Cattaruzza: «La norma retroattiva annulla le scadenze dei contratti» Poste Vita, nuovi casi
Cattaruzza: «La norma retroattiva annulla le scadenze dei contratti» Poste Vita, nuovi casi
Adiconsum: «Perdite per oltre 200mila euro»
BELLUNO. Duecentomila euro. A tanto ammonta la somma che alcune famiglie bellunesi hanno investito su Poste Vita e che ora rischiano di perdere se, entro un anno dalla morte dell'intestatario, non chiedono il riscatto di quanto versato. Infatti, passato questo tempo, la polizza "trasloca" nei "conti dormienti", il fondo del ministero dell'Economia per risarcire i risparmiatori vittime delle frodi finanziarie (come Parmalat).
E queste sono solo le segnalazioni giunte all'Adiconsum. Si tratta dei risparmi di una vita di decine di famiglie che in quella polizza vitalizia hanno investito chi la pensione, chi il trattamento di fine rapporto, risparmi che vanno da un minimo di 5000 euro a un massimo di 60mila euro. «Il problema è che nel contratto si precisa che Poste Vita "rinuncia al diritto che prevede la prescrizione di due anni e corrisponde il capitale in caso di morte, purchè la richiesta sia inoltrata entro il termine di 10 anni". Fin qui tutto bene se non fosse che il decreto uscito un paio di anni fa, ma con valore retroattivo, ha eliminato questa clausola del contratto e le persone, ignare, hanno lasciato là i loro soldi anche dopo la morte del loro caro e adesso si trovano senza niente», precisa Alfredo Cattaruzza dell'Adiconsum che aggiunge: «Lo scandalo è la retroattività della norma che penalizza la povera gente.
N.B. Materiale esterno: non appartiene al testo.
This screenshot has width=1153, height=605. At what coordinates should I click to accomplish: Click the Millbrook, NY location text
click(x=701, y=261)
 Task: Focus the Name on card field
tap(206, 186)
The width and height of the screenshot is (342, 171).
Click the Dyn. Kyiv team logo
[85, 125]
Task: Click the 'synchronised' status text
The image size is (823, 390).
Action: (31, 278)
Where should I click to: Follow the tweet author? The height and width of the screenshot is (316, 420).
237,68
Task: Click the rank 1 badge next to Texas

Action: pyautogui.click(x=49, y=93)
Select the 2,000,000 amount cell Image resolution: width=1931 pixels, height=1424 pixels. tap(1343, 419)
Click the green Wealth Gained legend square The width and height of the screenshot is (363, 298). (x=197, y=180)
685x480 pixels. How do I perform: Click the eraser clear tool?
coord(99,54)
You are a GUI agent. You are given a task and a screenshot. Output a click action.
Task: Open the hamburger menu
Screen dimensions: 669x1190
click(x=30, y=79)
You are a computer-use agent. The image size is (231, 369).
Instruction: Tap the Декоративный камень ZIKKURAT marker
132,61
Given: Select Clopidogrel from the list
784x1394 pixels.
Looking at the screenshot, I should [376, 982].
Di questa vicenda, però, se ne parla ancora troppo poco e le persone rischiano di trovarsi con un pugno di mosche, se non stanno all'erta. L'unica via di salvezza, adesso, è sperare che passi nel decreto Milleproroghe un emendamento che sistemi la vicenda», sottolinea Cattaruzza.
Ma le insidie per i consumatori non finiscono qui. Il responsabile dell'Adiconsum, infatti, pone l'attenzione su corsi professionali riconosciuti legalmente che prevedono l'articolazione delle lezioni in due momenti: alcune ore per la parte teorica e altre per quella pratica.
«Abbiamo segnalazione, infatti, di persone che si sono iscritte e hanno pagato questi corsi (oltre 3000 euro), ma che si sono trovate a fare più ore di pratica che di teoria, contravvenendo al contratto», precisa Cattaruzza.
«A questo punto se uno vuole recedere dal contratto non può, perchè siamo di fronte a vere e proprie clausole capestro. Chi vuole seguire questi corsi deve informarsi, prima di investire in iniziative che poi non rispecchiano quanto pubblicizzato». (p.d.a.)